The U.S. Census Bureau's Monthly Retail Trade Survey, released mid-month, provides detailed insights into total sales, accompanied by percentage changes from previous reports. To account for seasonal fluctuations, the report includes year-over-year changes, offering a comprehensive view of consumer-based retail trends.
Economists and analysts face the challenge of interpreting retail sales figures accurately. One such challenge lies in the inclusion of auto and gas sales, both of which are volatile categories. Many experts prefer analysing retail sales data excluding these segments, considering their propensity to fluctuate unpredictably.
Gas station sales, influenced by oil and gas price volatility, are particularly prone to sharp shifts, making them a less reliable indicator of consumer behaviour. Seasonality and Retail Sales: The Impact of Festive Seasons Seasonality significantly shapes retail sales patterns, with the holiday season, notably Christmas, witnessing a surge in consumer spending. This festive period accounts for a substantial portion of annual sales, especially for retailers specialising in hobbies, toys, games, and department stores.
Recognizing these seasonal fluctuations is essential for a nuanced interpretation of retail sales data. It underscores the cyclical nature of consumer behaviour and its intersection with cultural and economic factors. Calculating Retail Sales Data: Precision in Reporting The U.S.
Department of Commerce's Census Bureau plays a pivotal role in compiling and disseminating retail sales figures. Through its Monthly Retail Trade Survey, the Bureau meticulously collects data, summarising the previous month's sales activity. This precision in data collection ensures the accuracy and reliability of retail sales metrics, providing a foundation for informed economic analysis.
The Bottom Line: Retail Sales as Economic Barometer In essence, retail sales represent far more than mere transactions; they encapsulate the collective choices and behaviours of consumers, offering a nuanced portrayal of economic health. As a leading macroeconomic indicator, retail sales serve as a compass, guiding investors, policymakers, and analysts through the complex terrain of economic trends. The surge or decline in retail sales figures echoes the heartbeat of the economy.
Increasing retail sales signify a robust and expanding economy, eliciting positive movements in equity markets. Shareholders of retail companies welcome these high sales figures, indicating enhanced earnings and market stability. However, the story is not devoid of complexities.
Bondholders, sensitive to economic nuances, exhibit mixed sentiments. While a flourishing economy benefits all, lower retail sales and economic contraction can lead to reduced inflation. This prompts investors to turn to bonds, potentially increasing bond prices as they seek stability in the face of economic uncertainty.

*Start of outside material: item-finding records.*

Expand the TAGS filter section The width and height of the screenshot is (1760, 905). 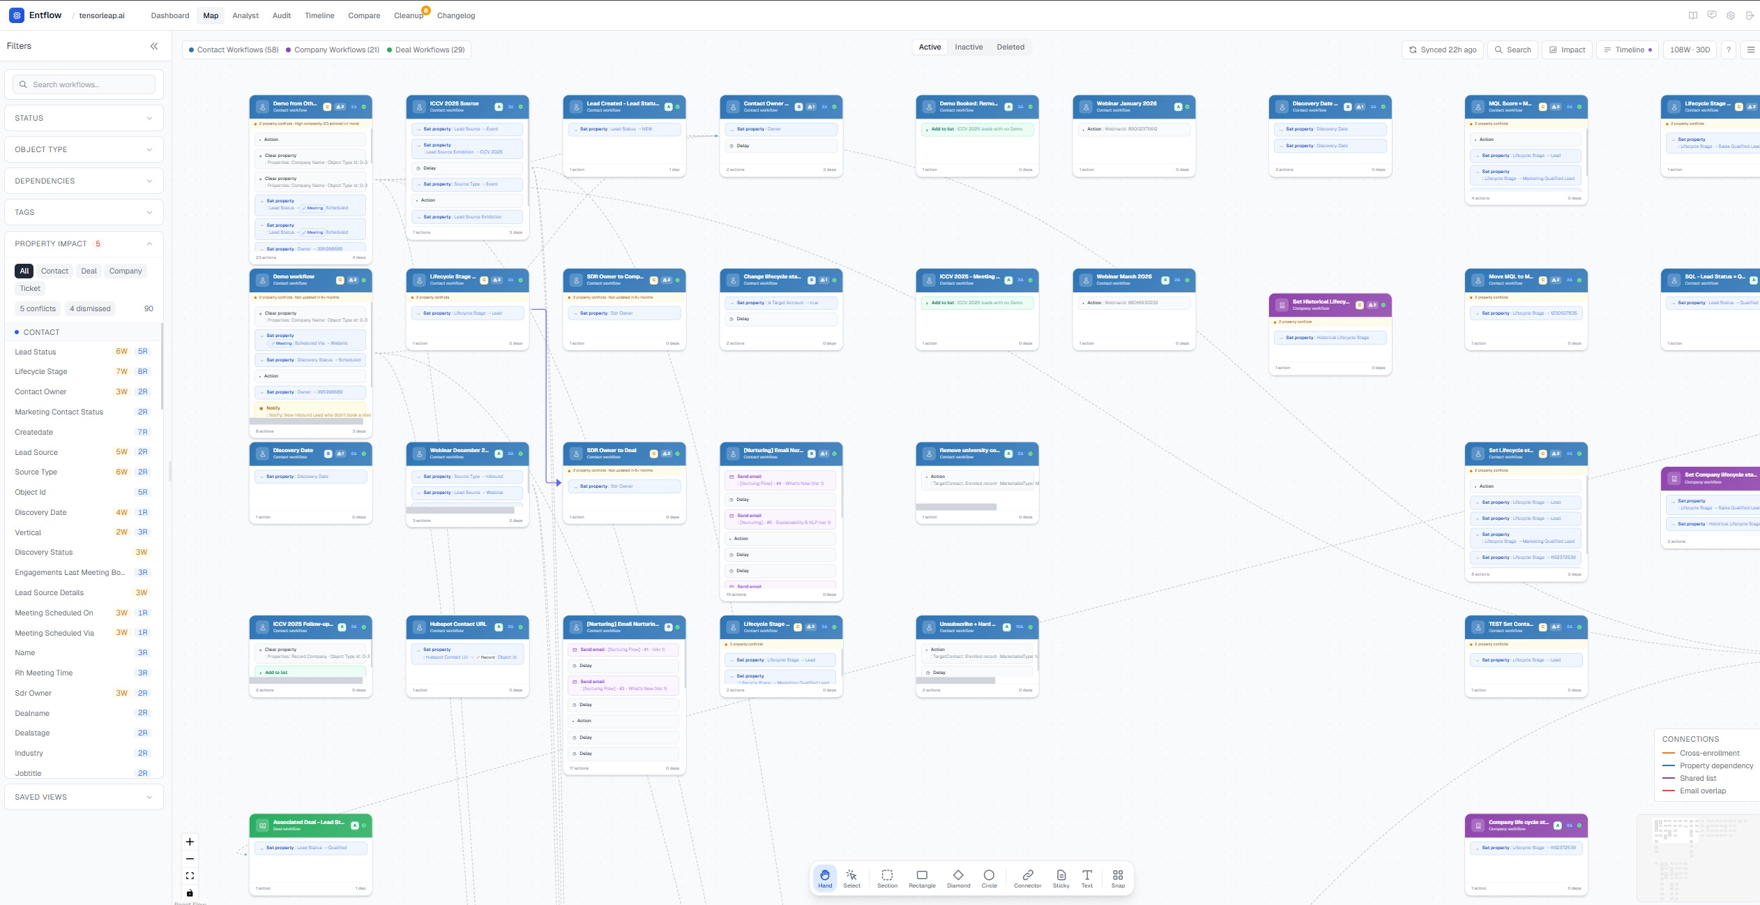click(x=84, y=212)
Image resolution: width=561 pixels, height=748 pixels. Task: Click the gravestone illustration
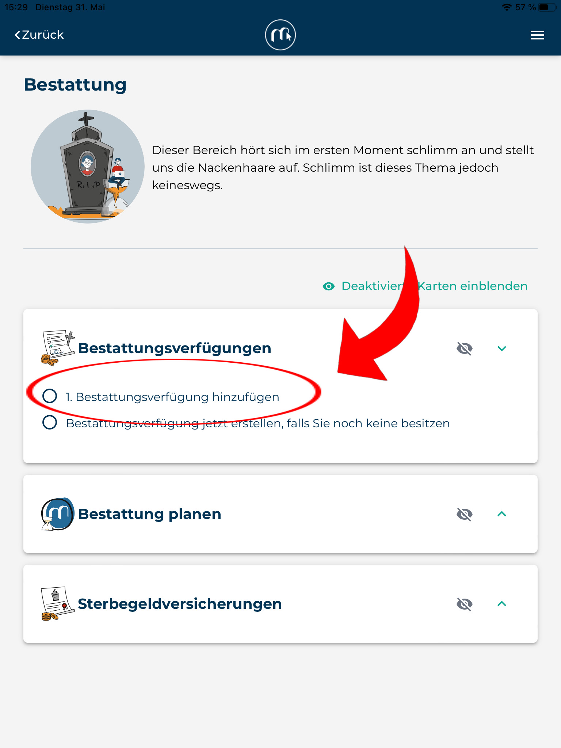click(88, 167)

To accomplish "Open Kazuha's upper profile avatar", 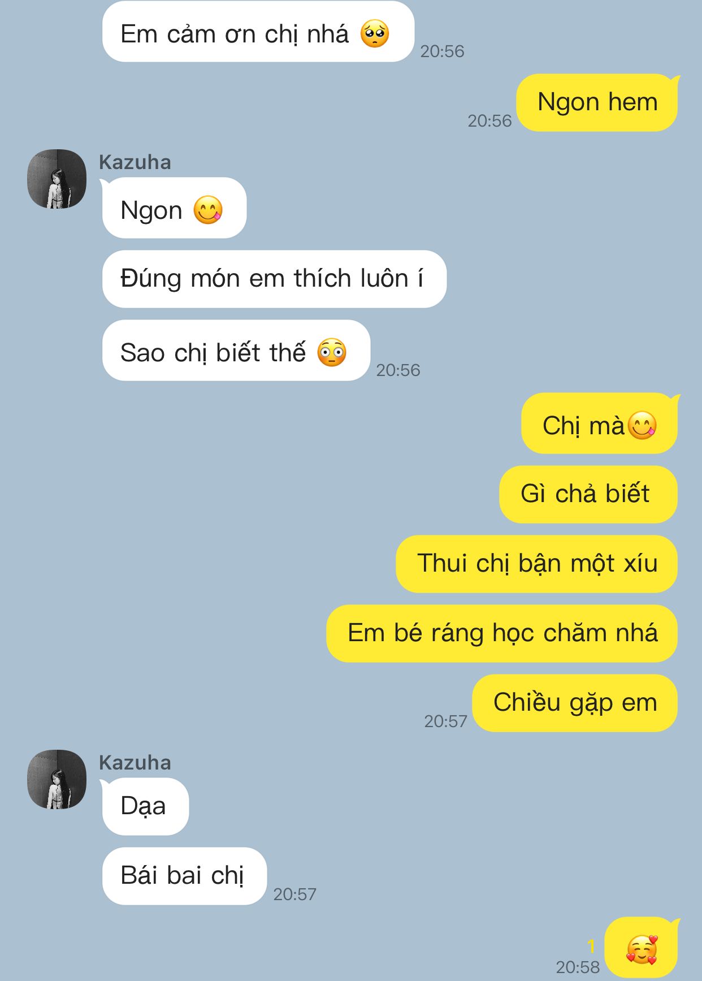I will point(57,179).
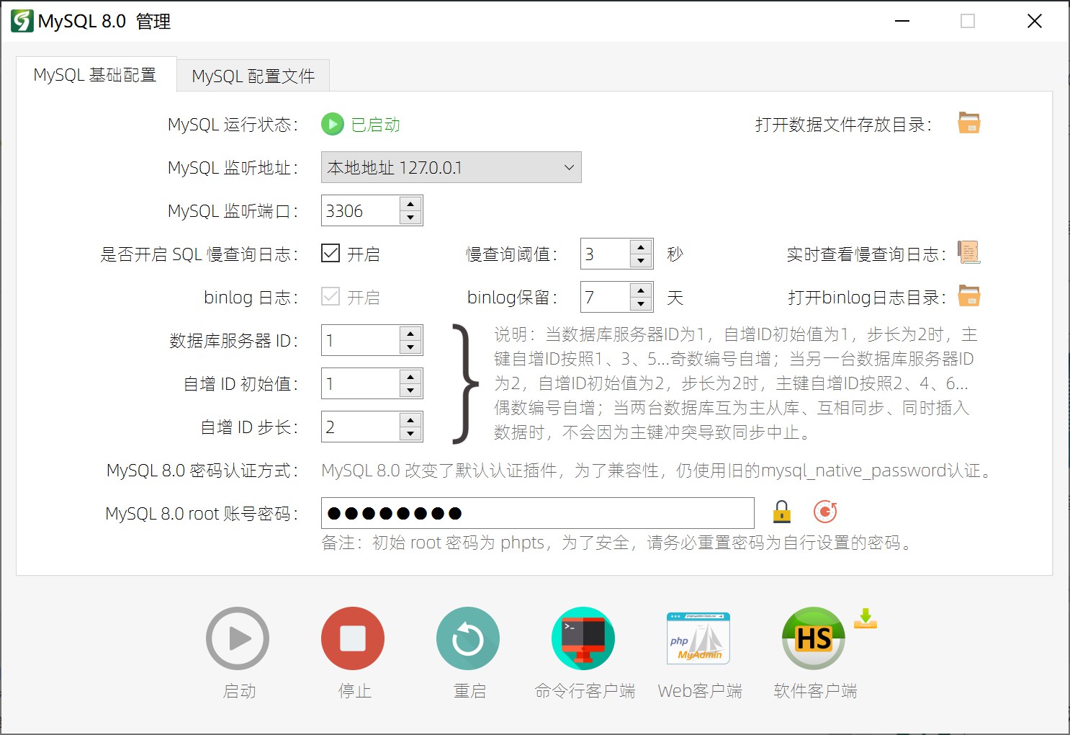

In conclusion, understanding retail sales is akin to deciphering an intricate economic code. It requires a keen eye for detail, an understanding of market dynamics, and an awareness of the broader economic landscape. Retail sales are not just numbers on a report; they encapsulate the aspirations, choices, and challenges of a nation's consumers.
By delving into the nuances of retail sales data, analysts and investors gain invaluable insights, enabling them to navigate the ever-changing currents of the global economy. As a barometer of economic health, retail sales continue to be a beacon, guiding stakeholders toward informed decisions and a deeper understanding of the intricate web of economic interactions.